Indian judges may perhaps be classified into three categories – the good, bad and the greedy. Without any shred of doubt, the recently retired Chief Justice of India Sathasivam could be said to fall in the last.
He recently courted controversy when he told the media during his visit to Coimbatore that the verdict in Rajiv killers’ case would be delivered before 25th of April, when he was to retire.
Predictably the DMK patriarch was quick to react. Karunanidhi, who never criticizes judiciary, made a direct attack on Justice Sathasivam. While addressing a public meeting, he said, “With the polling (in the state) scheduled on April 24, many share the fear the comment on a such a sensitive case could have political repercussions, and has triggered an intense debate among the legal fraternity. The consequences of the CJI making such a statement in public should be considered. Taking an appropriate decision on this will protect juridical principles, and will be for the good of all.”
An office-bearer of the TNCC filed a complaint with the Election Commission against the CJI. Nowhere in the history of Indian judiciary, a complaint was filed with the EC against a sitting CJI.
Interestingly Justice Sathasivam has always enjoyed a good relationship with politicians. Grapevine has it that it was at the instance of Jayalalitha that he was appointed to the High Court, back in January 1996. He was transferred to the Punjab & Haryana High Court in April 2007. But within a short span of four months, even without becoming the Chief Justice of any High Court, he was elevated to the Supreme Court directly, thanks to his close relationship with Karunanidhi.
DMK Chief Karunanidhi using his clout with the then CJI K.G.Balakrishan, ensured that Sathasivam reached the SC with time enough to go on to become the CJI too. Sources in legal circles say that Karunanidhi was furious that Sathasivam who owed his position to him had joined hands with his arch rival Jayalaltihaa and gave a teaser about the judgment with a view to helping her in elections. After all it was her government that had chosen to release all the seven serving various terms in the Rajiv assassination case, evoking goodwill among large segments in the state. It was a Sathasivam-led bench that had first commuted the death sentence on three of the accused, and if it was to endorse the state government’s decision to release forthwith all the convicted, and thus at the time of voting, quite possibly the Tamil goodwill could translate into votes in a big way. Hence Karunanidhi’s desperation.

****************************************

GIVEN PROBLEM A.
Answer these questions about the article on Chief Justice Sathasivam:
(i) In which city was Sathasivam visiting when he told the media when the verdict would be delivered?
(ii) Who filed a complaint against the CJI with the Election Commission?
(iii) To which High Court was Sathasivam transferred in April 2007?
GIVEN PROBLEM B. Write the next few paragraphs of the article on Chief Justice Sathasivam, picking up after its final sentence.

DATASET CONTENT.

****************************************

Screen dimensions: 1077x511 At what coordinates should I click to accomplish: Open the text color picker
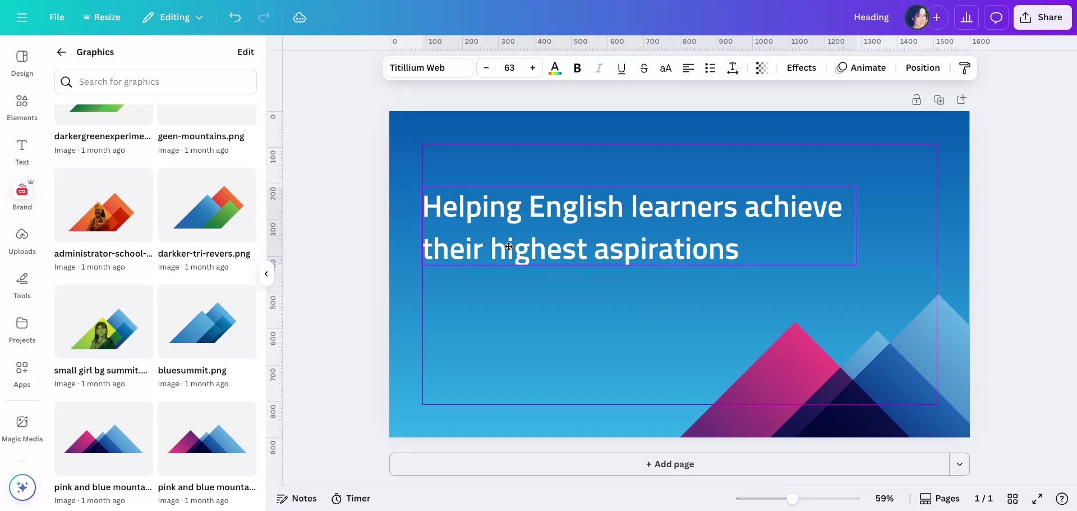tap(555, 68)
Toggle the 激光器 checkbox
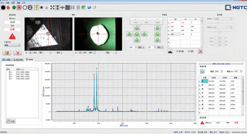The image size is (247, 134). tap(177, 51)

****************************************

TASK OUTPUT A.
(i) Coimbatore
(ii) An office-bearer of the TNCC
(iii) The Punjab & Haryana High Court

TASK OUTPUT B.
It is pertinent to note that the matter of commutation of Rajiv Killers’ death sentence was transferred out of Madras HC, following a petition in SC that the climate in TN is not conducive to hear the case due to the vitiated atmosphere. In spite of this, Justice Sathasivam chose to publicly comment about the judgement he was about to deliver.
But following Karunanidhi’s outburst, Sathasivam developed cold feet. He referred the matter to a larger Constitutional Bench and also order the stay on the release of the seven would continue. Sources also add that there was pressure from Congress quarters too. Perhaps hoping to bag a coveted post on retirement, Sathasivam yielded.
But then, to be fair to him, he is not an exception. Closer to their retirement, almost all judges start lobbying for some lucrative posting or other post-retirement. In their anxiety to end up in a tribunal or some commission, the judges go to any length to please the political masters.
In 2012, addressing BJP’s legal cell, former Law Minister Arun Jaitley said, “This clamour for post- retirement jobs is adversely affecting the impartiality of the judiciary of the country, and time has come to put an end to such an unhealthy trend”. He went on to add that when he was Law Minister in the BJP government, he would always be apprehensive when meeting a judge who was on the verge of retirement – for they would in all probability thrust their bio-data in his hands.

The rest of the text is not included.